DATA FOR THE TASK
——————————
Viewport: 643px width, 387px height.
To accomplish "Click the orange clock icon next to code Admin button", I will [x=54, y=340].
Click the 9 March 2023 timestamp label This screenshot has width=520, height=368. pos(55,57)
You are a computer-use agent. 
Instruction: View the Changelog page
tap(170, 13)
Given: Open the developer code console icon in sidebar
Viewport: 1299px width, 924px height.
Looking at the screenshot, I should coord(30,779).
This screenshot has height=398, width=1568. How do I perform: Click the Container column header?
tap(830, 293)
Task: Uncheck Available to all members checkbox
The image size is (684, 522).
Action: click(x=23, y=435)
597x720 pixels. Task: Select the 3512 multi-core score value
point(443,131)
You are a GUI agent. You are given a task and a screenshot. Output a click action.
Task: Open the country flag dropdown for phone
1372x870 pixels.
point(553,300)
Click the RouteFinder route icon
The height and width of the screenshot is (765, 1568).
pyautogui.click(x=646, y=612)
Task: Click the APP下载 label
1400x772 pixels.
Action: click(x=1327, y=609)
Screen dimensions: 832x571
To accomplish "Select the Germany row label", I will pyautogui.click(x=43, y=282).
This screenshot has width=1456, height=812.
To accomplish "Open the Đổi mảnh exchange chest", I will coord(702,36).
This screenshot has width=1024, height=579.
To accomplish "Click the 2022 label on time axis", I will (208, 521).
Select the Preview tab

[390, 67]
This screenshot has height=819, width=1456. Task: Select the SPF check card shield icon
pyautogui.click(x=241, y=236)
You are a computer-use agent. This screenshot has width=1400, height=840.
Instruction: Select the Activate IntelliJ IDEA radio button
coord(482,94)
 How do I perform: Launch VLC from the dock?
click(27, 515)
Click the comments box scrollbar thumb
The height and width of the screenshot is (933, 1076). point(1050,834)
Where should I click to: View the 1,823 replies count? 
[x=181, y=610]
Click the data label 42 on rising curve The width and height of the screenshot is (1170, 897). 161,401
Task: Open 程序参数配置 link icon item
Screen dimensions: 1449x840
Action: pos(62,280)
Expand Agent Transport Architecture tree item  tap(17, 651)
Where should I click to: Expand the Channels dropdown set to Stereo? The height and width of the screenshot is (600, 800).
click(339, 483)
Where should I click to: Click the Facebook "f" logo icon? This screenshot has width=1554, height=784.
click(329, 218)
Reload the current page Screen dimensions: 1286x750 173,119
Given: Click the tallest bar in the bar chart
——————————
WHAT THE EXERCISE ASKS
List every line of the listing above that contains the string "code".

TASK RESULT
To accomplish "Click the orange clock icon next to code Admin button", I will [x=54, y=340].
Given: Open the developer code console icon in sidebar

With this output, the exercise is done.